=== Information provided ===

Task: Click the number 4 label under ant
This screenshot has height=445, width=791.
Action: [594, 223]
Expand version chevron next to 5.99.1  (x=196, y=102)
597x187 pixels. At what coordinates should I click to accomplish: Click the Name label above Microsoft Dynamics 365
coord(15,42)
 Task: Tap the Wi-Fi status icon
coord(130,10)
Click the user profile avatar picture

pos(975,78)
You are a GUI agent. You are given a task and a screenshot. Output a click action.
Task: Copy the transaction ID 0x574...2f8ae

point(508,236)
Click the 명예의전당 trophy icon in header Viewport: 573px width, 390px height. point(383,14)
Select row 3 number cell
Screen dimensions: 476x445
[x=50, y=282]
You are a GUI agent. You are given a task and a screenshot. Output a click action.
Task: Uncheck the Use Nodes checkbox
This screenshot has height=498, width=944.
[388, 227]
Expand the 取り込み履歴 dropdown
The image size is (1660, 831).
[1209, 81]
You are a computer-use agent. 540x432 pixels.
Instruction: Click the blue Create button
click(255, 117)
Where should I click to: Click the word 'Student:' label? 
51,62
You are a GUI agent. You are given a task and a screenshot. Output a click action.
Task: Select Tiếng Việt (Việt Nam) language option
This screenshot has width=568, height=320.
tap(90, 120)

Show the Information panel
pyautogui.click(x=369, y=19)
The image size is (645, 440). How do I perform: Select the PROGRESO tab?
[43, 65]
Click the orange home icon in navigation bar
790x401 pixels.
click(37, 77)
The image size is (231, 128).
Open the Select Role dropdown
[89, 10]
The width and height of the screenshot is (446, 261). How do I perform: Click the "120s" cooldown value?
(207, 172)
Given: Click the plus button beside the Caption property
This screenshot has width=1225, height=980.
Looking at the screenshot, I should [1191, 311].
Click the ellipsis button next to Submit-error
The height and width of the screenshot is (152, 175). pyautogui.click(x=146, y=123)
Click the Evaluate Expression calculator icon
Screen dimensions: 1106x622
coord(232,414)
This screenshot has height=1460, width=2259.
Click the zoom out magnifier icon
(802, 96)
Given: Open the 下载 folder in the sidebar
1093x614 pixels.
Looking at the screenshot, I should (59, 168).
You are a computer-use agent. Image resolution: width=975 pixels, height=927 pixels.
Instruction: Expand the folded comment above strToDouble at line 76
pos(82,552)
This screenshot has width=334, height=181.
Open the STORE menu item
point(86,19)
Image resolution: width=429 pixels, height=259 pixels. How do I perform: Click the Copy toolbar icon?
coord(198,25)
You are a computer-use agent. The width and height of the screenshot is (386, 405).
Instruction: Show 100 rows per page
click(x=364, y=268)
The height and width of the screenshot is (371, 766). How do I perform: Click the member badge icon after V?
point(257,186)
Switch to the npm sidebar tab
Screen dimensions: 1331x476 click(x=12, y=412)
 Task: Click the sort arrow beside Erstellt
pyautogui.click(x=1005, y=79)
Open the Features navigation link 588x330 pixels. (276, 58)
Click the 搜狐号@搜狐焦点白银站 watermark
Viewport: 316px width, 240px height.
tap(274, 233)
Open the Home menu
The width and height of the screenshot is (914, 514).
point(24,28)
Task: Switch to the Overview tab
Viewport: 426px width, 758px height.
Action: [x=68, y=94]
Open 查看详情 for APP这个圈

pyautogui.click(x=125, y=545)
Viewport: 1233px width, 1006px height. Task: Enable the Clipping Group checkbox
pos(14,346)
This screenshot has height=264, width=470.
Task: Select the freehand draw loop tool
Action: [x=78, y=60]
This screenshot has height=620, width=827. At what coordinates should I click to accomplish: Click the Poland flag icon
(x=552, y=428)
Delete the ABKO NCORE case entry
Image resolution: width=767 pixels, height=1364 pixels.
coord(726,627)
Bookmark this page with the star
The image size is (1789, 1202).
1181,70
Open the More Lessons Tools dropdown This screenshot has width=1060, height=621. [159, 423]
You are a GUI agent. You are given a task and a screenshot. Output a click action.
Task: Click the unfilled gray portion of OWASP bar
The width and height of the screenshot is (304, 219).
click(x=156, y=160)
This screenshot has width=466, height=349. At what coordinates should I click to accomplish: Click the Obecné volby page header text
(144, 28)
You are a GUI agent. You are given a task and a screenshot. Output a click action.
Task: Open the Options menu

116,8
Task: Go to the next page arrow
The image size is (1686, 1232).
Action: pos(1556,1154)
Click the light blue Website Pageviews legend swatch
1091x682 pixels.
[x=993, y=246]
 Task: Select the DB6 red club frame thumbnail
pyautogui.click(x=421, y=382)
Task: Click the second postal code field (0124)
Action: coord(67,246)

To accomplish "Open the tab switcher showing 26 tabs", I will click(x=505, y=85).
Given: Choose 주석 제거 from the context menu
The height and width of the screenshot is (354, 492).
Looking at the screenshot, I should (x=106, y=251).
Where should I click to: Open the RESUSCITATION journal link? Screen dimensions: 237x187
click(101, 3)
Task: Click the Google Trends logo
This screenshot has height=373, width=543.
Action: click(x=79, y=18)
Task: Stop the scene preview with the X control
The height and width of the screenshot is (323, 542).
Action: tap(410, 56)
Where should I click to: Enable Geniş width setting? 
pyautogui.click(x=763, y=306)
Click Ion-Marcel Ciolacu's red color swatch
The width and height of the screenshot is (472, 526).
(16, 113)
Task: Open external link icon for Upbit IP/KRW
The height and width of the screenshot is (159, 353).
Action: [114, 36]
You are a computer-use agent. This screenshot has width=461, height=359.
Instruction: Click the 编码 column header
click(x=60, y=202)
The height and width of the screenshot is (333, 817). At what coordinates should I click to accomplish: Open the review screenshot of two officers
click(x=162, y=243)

===

§ **What you should do**
Reproduce the listing word for word from its first line through the line containing "[x=50, y=282]", including both of those lines.

§ **Complete response**
Task: Click the number 4 label under ant
This screenshot has height=445, width=791.
Action: [594, 223]
Expand version chevron next to 5.99.1  (x=196, y=102)
597x187 pixels. At what coordinates should I click to accomplish: Click the Name label above Microsoft Dynamics 365
coord(15,42)
 Task: Tap the Wi-Fi status icon
coord(130,10)
Click the user profile avatar picture

pos(975,78)
You are a GUI agent. You are given a task and a screenshot. Output a click action.
Task: Copy the transaction ID 0x574...2f8ae

point(508,236)
Click the 명예의전당 trophy icon in header Viewport: 573px width, 390px height. point(383,14)
Select row 3 number cell
Screen dimensions: 476x445
[x=50, y=282]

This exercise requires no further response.